* [Extracted records]
------------------------

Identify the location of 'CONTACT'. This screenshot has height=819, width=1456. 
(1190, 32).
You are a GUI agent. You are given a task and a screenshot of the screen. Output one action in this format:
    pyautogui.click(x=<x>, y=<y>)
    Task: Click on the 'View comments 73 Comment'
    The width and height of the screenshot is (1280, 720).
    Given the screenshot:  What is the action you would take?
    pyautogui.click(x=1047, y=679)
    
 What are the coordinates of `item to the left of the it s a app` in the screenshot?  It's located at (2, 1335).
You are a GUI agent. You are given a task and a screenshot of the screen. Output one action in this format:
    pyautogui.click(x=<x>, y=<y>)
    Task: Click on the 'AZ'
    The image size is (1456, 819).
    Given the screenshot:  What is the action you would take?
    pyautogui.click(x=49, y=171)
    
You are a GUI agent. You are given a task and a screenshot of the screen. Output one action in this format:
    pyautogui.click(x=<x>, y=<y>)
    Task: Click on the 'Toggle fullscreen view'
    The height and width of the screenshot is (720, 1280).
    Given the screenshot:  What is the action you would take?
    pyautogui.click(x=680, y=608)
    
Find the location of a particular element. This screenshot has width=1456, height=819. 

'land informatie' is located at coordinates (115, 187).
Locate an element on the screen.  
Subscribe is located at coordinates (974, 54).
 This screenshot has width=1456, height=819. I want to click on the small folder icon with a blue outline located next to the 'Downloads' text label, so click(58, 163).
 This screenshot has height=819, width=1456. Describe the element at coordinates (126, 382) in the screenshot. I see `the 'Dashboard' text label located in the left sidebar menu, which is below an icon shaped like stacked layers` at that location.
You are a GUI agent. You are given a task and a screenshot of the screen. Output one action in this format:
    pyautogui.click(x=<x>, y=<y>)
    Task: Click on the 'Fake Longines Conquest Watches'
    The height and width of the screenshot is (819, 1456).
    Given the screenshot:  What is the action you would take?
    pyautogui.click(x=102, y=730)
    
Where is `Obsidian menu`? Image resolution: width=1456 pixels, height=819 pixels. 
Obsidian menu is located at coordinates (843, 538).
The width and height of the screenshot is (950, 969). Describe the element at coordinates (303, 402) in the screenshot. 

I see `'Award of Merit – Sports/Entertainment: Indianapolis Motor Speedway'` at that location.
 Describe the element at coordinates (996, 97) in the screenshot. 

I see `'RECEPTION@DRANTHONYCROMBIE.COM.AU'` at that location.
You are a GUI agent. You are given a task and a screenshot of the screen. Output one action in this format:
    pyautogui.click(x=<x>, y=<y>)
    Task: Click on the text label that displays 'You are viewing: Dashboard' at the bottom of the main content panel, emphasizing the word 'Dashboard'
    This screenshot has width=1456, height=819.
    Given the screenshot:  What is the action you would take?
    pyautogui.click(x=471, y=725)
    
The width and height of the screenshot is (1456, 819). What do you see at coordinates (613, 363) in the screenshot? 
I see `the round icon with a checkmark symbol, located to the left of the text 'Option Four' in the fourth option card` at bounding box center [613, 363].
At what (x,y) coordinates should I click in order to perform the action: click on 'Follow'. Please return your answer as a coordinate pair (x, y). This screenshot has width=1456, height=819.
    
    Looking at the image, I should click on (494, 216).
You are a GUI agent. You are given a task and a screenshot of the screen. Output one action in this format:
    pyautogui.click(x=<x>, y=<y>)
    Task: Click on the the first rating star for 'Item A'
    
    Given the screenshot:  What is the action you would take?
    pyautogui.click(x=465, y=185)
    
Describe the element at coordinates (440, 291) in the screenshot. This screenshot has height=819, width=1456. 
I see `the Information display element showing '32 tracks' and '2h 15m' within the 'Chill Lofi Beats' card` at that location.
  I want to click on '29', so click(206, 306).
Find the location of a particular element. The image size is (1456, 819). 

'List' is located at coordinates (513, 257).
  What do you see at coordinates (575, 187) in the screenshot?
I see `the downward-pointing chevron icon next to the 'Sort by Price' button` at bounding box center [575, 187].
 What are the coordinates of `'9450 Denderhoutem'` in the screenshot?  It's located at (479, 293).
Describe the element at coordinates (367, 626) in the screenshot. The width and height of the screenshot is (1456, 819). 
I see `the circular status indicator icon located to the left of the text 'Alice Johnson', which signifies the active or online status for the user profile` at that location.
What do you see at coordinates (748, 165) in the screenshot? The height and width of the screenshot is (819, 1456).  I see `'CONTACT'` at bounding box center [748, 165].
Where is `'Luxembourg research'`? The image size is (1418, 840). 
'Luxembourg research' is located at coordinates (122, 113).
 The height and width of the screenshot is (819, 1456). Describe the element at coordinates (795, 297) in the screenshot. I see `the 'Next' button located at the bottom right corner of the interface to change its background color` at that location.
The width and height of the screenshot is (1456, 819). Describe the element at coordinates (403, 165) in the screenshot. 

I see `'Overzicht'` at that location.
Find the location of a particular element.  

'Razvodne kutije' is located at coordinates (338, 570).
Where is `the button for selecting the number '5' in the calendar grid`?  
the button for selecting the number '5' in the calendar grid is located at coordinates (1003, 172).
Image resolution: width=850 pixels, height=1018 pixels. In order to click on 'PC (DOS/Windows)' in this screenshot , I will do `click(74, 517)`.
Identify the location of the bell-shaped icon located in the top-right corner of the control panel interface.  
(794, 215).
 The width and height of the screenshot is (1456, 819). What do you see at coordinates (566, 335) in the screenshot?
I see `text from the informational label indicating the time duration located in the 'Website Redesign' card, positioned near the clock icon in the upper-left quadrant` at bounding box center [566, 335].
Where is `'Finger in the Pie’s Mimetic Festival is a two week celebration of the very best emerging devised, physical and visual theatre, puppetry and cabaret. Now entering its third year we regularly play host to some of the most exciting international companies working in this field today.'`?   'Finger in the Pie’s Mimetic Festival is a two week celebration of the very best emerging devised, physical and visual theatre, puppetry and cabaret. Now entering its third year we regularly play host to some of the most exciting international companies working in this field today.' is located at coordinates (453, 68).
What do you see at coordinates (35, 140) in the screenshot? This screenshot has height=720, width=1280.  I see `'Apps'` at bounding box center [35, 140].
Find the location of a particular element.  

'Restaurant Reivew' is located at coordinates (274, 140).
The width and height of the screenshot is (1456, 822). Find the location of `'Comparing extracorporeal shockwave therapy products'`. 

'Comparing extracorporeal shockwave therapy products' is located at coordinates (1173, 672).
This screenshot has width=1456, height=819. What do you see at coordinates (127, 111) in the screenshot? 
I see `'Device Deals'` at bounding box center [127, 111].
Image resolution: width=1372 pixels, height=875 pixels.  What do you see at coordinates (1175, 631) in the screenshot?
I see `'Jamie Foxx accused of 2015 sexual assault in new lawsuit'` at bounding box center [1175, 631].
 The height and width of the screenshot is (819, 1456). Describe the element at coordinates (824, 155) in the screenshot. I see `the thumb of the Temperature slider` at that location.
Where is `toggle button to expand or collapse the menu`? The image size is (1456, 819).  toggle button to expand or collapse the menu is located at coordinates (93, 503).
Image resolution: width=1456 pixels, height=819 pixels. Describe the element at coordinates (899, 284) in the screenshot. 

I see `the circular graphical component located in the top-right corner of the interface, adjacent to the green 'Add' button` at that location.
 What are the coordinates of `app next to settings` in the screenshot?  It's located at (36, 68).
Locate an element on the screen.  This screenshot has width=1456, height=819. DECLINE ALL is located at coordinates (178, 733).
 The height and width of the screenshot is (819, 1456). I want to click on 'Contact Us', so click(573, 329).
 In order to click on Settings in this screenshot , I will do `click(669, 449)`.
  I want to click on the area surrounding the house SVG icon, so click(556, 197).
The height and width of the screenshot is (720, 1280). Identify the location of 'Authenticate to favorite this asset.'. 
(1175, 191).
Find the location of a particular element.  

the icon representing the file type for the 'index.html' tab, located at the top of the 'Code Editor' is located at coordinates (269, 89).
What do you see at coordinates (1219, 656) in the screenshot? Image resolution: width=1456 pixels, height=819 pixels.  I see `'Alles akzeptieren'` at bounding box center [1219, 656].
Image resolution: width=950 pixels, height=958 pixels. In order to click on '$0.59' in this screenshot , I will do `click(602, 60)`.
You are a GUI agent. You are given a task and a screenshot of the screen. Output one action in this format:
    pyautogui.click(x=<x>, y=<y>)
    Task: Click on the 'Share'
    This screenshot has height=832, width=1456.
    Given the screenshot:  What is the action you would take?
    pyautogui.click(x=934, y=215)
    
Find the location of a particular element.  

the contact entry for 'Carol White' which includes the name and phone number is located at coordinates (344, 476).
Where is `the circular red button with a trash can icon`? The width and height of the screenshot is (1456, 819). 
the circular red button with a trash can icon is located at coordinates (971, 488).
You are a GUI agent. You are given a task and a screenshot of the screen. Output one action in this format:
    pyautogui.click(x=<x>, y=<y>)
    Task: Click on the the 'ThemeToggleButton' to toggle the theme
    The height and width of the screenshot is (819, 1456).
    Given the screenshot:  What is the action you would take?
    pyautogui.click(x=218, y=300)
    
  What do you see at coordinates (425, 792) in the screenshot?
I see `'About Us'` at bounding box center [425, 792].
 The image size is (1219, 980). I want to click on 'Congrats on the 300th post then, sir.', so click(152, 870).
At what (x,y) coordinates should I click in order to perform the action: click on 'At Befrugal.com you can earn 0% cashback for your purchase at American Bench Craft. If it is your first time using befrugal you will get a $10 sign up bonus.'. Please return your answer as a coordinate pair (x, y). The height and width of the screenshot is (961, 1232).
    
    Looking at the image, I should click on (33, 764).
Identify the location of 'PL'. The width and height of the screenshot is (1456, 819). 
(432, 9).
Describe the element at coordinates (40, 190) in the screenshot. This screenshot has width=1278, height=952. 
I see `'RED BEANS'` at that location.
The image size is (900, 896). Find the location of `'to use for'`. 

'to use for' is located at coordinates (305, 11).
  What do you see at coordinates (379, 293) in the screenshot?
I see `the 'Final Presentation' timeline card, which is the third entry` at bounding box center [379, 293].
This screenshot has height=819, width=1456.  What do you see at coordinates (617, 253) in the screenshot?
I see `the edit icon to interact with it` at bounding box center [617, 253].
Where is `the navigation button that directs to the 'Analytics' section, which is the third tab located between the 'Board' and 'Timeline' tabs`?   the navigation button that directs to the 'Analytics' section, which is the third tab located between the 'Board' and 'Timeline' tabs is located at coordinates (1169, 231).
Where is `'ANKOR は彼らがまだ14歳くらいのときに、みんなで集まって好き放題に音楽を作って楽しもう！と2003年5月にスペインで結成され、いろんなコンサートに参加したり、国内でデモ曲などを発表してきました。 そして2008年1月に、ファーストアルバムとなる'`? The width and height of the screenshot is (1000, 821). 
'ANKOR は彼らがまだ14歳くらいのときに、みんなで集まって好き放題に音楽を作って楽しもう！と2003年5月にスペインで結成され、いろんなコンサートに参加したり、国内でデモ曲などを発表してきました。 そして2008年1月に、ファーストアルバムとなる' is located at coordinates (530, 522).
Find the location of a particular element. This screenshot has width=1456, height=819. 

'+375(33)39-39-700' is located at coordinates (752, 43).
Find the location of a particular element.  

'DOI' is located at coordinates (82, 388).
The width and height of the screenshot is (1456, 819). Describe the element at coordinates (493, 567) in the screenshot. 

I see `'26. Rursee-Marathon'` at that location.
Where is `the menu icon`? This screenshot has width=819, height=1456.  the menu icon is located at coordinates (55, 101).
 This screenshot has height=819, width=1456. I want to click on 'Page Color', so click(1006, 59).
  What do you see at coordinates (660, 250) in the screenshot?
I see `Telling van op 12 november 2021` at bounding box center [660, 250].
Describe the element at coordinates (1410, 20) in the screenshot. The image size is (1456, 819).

------------------------

* [Problem]
Rewrite the lines from the one containing "Identify the location of 'PL'." through the one containing "coordinates (530, 522).", changing "Describe" to "Explain" and leaving everything else as it is. Return only those lines.

* [Correct response]
Identify the location of 'PL'. The width and height of the screenshot is (1456, 819). 
(432, 9).
Explain the element at coordinates (40, 190) in the screenshot. This screenshot has width=1278, height=952. 
I see `'RED BEANS'` at that location.
The image size is (900, 896). Find the location of `'to use for'`. 

'to use for' is located at coordinates (305, 11).
  What do you see at coordinates (379, 293) in the screenshot?
I see `the 'Final Presentation' timeline card, which is the third entry` at bounding box center [379, 293].
This screenshot has height=819, width=1456.  What do you see at coordinates (617, 253) in the screenshot?
I see `the edit icon to interact with it` at bounding box center [617, 253].
Where is `the navigation button that directs to the 'Analytics' section, which is the third tab located between the 'Board' and 'Timeline' tabs`?   the navigation button that directs to the 'Analytics' section, which is the third tab located between the 'Board' and 'Timeline' tabs is located at coordinates (1169, 231).
Where is `'ANKOR は彼らがまだ14歳くらいのときに、みんなで集まって好き放題に音楽を作って楽しもう！と2003年5月にスペインで結成され、いろんなコンサートに参加したり、国内でデモ曲などを発表してきました。 そして2008年1月に、ファーストアルバムとなる'`? The width and height of the screenshot is (1000, 821). 
'ANKOR は彼らがまだ14歳くらいのときに、みんなで集まって好き放題に音楽を作って楽しもう！と2003年5月にスペインで結成され、いろんなコンサートに参加したり、国内でデモ曲などを発表してきました。 そして2008年1月に、ファーストアルバムとなる' is located at coordinates (530, 522).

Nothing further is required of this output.